Current Profiling Approaches
The software development community has a wealth of profiling tools. We’ve been optimizing code for almost as long as we’ve been writing it. These tools can reveal nearly everything about program execution, ranging from high-level overviews to granular analysis of the instruction stream, such as Intel PT.
Profilers generally fall into two main categories:
-
Instrumentation profilers modify the program in specific ways to facilitate the collection of execution statistics. While powerful, this approach isn’t ideal for profiling many different programs scattered across a large cluster. Instrumentation often introduces significant overhead, and worse, it requires changes to the program’s build process.
-
Sampling profilers. These profilers periodically pause program execution and sample its state. Repeating this process enough times provides a representative profile of how the program runs.
There are also hybrid approaches. Tracy is a great example, as it helps instrument and sample code. However, since instrumentation still has drawbacks, we’ll focus primarily on sampling.
The Poor Man’s Profiler
One of the simplest yet most effective profiling techniques is the Poor Man’s Profiler (PMP). The core idea is to periodically attach to the target program using gdb, capture the stack traces of all threads, and then resume execution.

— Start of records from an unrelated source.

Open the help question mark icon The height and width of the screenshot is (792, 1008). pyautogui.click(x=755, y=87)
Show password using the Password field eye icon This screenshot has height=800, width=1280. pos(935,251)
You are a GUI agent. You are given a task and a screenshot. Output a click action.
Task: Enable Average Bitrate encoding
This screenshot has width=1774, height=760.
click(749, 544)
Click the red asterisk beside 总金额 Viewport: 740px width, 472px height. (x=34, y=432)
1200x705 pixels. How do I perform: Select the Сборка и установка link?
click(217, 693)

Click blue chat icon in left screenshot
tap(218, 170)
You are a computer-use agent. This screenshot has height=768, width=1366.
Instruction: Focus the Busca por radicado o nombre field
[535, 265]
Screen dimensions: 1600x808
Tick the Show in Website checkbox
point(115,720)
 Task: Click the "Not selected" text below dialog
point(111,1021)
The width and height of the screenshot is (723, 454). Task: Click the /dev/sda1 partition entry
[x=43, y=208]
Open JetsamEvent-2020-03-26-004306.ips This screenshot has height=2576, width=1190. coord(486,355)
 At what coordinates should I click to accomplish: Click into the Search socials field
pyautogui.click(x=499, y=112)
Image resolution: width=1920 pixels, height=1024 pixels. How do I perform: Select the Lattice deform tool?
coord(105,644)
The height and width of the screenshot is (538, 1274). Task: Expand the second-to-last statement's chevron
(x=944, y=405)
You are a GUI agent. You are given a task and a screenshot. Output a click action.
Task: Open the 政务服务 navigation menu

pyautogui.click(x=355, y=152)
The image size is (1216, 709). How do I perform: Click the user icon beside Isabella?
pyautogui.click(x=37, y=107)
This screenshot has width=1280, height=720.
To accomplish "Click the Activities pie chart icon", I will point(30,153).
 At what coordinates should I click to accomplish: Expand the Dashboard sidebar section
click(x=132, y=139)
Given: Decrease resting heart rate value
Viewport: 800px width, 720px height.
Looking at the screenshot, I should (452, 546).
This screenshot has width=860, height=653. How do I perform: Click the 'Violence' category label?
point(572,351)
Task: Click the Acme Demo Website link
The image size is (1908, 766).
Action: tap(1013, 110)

Repeating this process multiple times yields a weighted collection of stack traces.
The more time a program spends in a specific section of the code, the more stack traces from that section you’ll capture. The more stack traces you gather, the more accurate your profile becomes. This approach delivers solid results with minimal effort. For instance, before implementing Perforator, we extensively used PMP in the Ad Delivery System, one of Yandex’s largest services. PMP is a simple tool—just a few hundred lines of Python code—but it saved the company a tremendous amount of resources.
However, PMP has its drawbacks. It’s quite invasive and works best on large clusters; otherwise, gathering enough samples for a representative profile can be challenging. Moreover, PMP primarily profiles only wall time (real-world time). For example, if your program spends 50% of its time sleeping and 50% on the CPU, the profile will reflect both equally. If you need to analyze CPU time or other metrics, such as instruction counts or cache misses, you’ll have to use alternative methods.
Linux perf
The de facto standard for profiling on Linux is Linux perf. It’s a versatile toolkit with a wide range of use cases, though navigating its many options can be challenging. One of the most popular modes is a perf record, a sampling profiler. A perf record uses the perf_event subsystem to subscribe to various system events and collect relevant profiling information, such as stack traces, process names, and thread names, every few events.
For example, the command perf record -e instructions -c 1000000 -p 1234
will capture a snapshot of the thread’s state every million instructions executed in the process with PID 1234. Perf allows profiling of much more than just CPU time. You can also build profiles based on metrics like the number of page faults or cache accesses at specific levels. The only limitation is that the system (for software events like page faults or context switches) or the CPU (for hardware events) has to actually support the specific event. Interestingly, creating a PMP-style wall-time profile with perf isn’t straightforward. You’ll need to merge on-CPU and off-CPU profiles to achieve the same result.
FlameGraphs
To visualize profiles, developers often use FlameGraphs, a powerful and visually intuitive format popularized by profiling guru Brendan Gregg. FlameGraphs offers an elegant, interactive way to pinpoint bottlenecks and easily explore the inner workings of programs.
Continuous Profiling
At one point, Google published a paper on Google Wide Profiler (GWP), a continuous profiler that operates on all servers across multiple data centers. This system offers insights into how programs function at the scale of an entire cluster. Although GWP itself was never open-sourced, the publication and subsequent discussions fostered the growth of an entire profiling field. Under the hood, distributed profilers usually depend on classic single-machine tools such as perf.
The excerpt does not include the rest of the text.